
  2. In many cases the driver is so impaired they aren’t making a real decision at all. If they have passengers who are with them, I think they are responsible to challenge them; they are all getting in the car together, after all. I have been a driver and passenger when I know I should not have been.

  3. Many passengers would not want to intervene, in fear of being a back seat passenger and telling the driver what to do.

    If the driver is really not capable of driving the passenger could refuse to get in the car, they would remain safe, it would not stop the drink driver though. Other problem with this is peer pressure of getting into the car and also the problem of being abandoned and not getting back home.

  4. I think most states have statutes that require citizens who witness crime to report it. The closer one is to the crime and the more severe the offense the stronger that duty is according to a Colorado attorney whose lecture I attended several years ago.

§ **Exercises to complete**:
• A. Reproduce the part of the passage on passengers and impaired drivers that begins at the words "2. In many cases" and ends after the words "not have been.".
• B. In one to three sentences, explain the drawbacks the passage on passengers and impaired drivers gives for a passenger who refuses to get in the car with an incapable driver.

§ **Provided information**:
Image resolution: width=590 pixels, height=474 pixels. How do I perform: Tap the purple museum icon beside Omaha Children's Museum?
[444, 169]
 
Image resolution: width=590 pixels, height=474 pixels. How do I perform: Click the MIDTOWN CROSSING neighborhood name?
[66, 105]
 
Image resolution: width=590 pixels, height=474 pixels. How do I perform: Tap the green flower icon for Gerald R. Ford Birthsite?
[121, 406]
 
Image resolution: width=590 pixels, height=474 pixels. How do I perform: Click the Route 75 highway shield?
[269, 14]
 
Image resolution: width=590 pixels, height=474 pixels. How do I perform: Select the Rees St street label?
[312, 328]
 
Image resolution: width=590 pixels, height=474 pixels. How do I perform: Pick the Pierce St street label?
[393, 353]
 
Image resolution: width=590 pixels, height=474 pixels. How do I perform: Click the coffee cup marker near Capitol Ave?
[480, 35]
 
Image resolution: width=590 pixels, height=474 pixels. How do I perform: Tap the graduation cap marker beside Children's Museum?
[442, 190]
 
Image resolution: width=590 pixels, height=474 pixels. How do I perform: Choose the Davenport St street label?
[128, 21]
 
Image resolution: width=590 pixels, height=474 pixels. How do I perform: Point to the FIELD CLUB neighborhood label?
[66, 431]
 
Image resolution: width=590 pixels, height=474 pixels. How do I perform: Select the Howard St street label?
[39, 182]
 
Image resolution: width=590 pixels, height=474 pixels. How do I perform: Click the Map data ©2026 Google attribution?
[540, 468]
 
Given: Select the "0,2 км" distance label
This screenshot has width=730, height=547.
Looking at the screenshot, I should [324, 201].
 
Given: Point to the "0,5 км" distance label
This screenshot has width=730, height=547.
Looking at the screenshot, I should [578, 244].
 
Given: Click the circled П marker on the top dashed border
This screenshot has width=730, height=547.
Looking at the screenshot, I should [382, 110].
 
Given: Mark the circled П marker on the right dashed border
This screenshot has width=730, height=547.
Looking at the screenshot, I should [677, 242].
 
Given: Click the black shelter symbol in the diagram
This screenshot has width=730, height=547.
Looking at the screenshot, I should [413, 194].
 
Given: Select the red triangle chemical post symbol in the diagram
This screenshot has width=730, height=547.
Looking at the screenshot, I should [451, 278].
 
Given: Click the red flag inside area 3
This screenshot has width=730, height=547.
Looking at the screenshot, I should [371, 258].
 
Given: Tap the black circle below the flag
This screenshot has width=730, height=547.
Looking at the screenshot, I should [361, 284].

§ **Task responses**:
• A.
2. In many cases the driver is so impaired they aren’t making a real decision at all. If they have passengers who are with them, I think they are responsible to challenge them; they are all getting in the car together, after all. I have been a driver and passenger when I know I should not have been.

• B. Refusing keeps the passenger safe but does not stop the drink driver. The passenger may also face peer pressure to get into the car, and risks being abandoned without a way to get back home.